Table 3. Proportion of chickens performing the different behaviors (back-transformed means) and P-values for hatching conditions (HH, hatchery-hatched; OH, on-farm hatched), enrichment (NE, no brooder; EE, dark brooder until 14 days of age), and age. Significant effects are indicated in bold.
Table 4. Average percentage of chickens eating, sitting, sitting while pecking at the litter and in the brooder/not visible, where a significant interaction between hatching system and age (upper part), and/or enrichment and age (lower part), was found.
A significant hatching system*age interaction was found for the category “not visible” as this was only observed on days 6 and 13, but not on day 33 (Table 4; predicted means not shown). Regarding the EE treatment, a significant age*enrichment interaction was found for eating, sitting, and sitting while pecking the litter and not visible/in the brooder. More NE chickens were eating on day 6 and 13, while on day 33, more EE chickens were eating. Predicted means were: day 6, NE: −2.80; d6, EE: −3.18; d13, NE: −3.17, d13, EE: −3.21; d33, NE: −2.53; d33, EE: −2.82; se: 0.20; P = 0.05).

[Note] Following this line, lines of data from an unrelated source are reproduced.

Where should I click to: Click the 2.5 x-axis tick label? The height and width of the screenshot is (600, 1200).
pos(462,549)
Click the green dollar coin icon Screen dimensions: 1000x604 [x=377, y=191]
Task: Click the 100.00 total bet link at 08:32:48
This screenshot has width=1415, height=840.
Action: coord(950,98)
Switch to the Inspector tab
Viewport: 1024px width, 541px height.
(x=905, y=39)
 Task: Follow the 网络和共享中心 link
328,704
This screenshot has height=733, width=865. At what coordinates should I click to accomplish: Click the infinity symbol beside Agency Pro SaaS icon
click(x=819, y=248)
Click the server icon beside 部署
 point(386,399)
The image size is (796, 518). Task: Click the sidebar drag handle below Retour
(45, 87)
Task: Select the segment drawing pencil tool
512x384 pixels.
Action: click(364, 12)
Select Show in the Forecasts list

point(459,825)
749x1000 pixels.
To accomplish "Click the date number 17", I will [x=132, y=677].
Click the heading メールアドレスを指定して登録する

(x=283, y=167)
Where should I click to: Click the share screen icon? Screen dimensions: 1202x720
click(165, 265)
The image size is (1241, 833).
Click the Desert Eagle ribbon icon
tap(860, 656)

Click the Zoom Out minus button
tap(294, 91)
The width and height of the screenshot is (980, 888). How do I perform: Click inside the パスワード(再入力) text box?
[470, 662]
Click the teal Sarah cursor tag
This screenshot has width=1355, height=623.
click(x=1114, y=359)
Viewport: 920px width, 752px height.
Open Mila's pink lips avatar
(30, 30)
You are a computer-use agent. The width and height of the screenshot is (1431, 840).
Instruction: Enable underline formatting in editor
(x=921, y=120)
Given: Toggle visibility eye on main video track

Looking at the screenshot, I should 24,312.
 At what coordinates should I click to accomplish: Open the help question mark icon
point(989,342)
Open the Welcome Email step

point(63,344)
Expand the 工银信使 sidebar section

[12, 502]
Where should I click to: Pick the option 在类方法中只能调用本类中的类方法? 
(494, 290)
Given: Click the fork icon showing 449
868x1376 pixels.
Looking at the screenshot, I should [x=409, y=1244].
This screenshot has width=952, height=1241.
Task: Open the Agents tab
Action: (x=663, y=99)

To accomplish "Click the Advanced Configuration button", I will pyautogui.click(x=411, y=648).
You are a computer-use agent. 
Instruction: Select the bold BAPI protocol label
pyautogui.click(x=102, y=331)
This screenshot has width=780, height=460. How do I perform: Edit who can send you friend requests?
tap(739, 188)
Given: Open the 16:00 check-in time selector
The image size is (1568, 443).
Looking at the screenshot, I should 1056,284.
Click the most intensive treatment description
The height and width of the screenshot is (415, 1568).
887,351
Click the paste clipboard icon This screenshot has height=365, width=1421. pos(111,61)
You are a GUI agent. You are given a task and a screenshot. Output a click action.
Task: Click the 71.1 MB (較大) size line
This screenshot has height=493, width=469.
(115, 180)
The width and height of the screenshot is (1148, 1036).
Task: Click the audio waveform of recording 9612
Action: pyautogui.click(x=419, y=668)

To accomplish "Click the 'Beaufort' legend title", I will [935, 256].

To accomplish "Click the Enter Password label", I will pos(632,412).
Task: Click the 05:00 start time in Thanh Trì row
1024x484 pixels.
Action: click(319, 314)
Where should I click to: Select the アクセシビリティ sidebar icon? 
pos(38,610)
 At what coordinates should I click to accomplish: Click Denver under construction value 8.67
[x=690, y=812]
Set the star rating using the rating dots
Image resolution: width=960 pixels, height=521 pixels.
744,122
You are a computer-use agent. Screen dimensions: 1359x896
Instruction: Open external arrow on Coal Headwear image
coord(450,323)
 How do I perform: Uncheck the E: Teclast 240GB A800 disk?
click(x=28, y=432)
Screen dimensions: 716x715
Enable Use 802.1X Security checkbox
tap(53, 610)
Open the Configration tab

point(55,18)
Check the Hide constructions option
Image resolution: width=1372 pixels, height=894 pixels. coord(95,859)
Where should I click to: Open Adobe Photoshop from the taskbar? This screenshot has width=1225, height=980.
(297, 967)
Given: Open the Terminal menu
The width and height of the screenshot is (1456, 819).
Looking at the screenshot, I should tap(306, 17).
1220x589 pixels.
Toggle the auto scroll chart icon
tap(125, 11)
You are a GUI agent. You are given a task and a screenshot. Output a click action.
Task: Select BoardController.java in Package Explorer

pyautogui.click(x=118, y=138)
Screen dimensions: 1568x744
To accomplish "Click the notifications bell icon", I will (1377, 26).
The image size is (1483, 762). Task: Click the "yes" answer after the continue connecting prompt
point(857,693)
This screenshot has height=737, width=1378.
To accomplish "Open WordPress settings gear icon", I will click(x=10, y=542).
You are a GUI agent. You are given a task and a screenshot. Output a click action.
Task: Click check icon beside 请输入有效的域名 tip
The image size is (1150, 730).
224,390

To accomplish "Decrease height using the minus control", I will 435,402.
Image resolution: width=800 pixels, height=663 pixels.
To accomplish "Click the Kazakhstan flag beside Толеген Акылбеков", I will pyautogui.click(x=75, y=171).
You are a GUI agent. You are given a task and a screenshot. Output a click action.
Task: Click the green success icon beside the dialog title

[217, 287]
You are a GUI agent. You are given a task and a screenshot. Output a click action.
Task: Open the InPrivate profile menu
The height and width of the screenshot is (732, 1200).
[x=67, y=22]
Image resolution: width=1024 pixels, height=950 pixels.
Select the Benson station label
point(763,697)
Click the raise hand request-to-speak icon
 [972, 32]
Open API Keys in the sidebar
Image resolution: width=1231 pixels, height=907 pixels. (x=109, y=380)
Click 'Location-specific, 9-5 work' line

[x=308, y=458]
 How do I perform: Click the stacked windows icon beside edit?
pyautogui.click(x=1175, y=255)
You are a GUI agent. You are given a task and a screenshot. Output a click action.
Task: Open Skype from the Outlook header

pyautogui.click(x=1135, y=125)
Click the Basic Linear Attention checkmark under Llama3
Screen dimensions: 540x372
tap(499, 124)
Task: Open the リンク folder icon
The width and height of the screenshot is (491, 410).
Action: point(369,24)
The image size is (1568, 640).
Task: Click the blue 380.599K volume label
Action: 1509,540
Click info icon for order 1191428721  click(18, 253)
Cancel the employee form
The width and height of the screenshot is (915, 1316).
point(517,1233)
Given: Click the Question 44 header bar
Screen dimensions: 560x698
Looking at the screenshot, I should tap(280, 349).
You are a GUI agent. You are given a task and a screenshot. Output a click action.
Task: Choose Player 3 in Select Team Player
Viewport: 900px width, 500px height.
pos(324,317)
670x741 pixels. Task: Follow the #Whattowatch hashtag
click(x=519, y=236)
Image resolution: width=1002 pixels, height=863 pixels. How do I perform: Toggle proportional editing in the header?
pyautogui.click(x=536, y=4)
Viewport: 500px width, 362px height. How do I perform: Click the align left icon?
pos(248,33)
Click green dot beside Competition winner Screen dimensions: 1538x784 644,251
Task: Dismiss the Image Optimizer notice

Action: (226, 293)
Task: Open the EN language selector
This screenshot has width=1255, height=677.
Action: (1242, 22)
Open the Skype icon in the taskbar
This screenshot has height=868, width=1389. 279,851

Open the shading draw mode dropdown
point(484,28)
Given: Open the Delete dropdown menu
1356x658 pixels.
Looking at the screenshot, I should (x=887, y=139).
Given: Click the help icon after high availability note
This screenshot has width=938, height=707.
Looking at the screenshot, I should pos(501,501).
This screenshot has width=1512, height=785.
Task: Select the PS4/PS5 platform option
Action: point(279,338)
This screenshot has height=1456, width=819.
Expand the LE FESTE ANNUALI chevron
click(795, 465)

In addition, NE chickens were sitting more than EE chickens at all ages (predicted means: d6, NE: −0.07; d6, EE: −0.27; d13, NE: 10.99, d13, EE: −0.47; D33, NE: 0.54, D33, EE: 0.30, se: 0.09; P = 0.005), whereas the proportion of chickens pecking at the litter while sitting was more or less constant with age for EE, it was higher on days 6 and 13 for NE compared to EE, but lower on day 33 (predicted means day 6, NE: −2.28; day 6, EE: −2.34; day 13, NE: −2.11, day 13, EE: −2.35; day 33, NE: −2.73; day 33, EE: −2.38; se: 0.14; P = 0.006). Finally, a significant age*treatment interaction was found for the proportion of chickens not visible/in the brooder because the brooder was not present on day 33 (Table 4; predicted means not shown). Back transformed indicates that the brooder was well-used on days 6 and 13 (Table 4), even if we assume that a few percent of these young chicks were not visible on the videos at all because of obstruction or they were too small, as was observed in the NE groups.
Novel environment test
There was no significant interaction between hatching conditions and enrichment for the total number of vocalizations or the latency to the first vocalization. HH chickens vocalized more in the novel environment than OH chickens (P < 0.05) (Supplementary Figure 1). A significant interaction between enrichment*age*sex was found (P < 0.05) (Figure 2). On day 1, NE males vocalized less than NE females, but males and females did not differ in the EE treatment. EE had overall more vocalizations than NE on day 1. On day 11, in the NE treatment, males vocalized less than females, whereas it was the opposite for EE. Overall, differences between NE and EE were smaller on day 11 than on day1 with the highest number of vocalizations for EE compared to NE. An overall effect of age was found with lesser vocalizations on day 11 compared to day 1 (P < 0.001) (Figure 1; Supplementary Figure 1). Latency to first vocalization did not differ between the treatments and no two- or three-way interactions were found (data not shown). Escape attempts were not observed at day 0 and only 4 attempts were observed on day 11, thus, these (including the latency to escape) were not analyzed.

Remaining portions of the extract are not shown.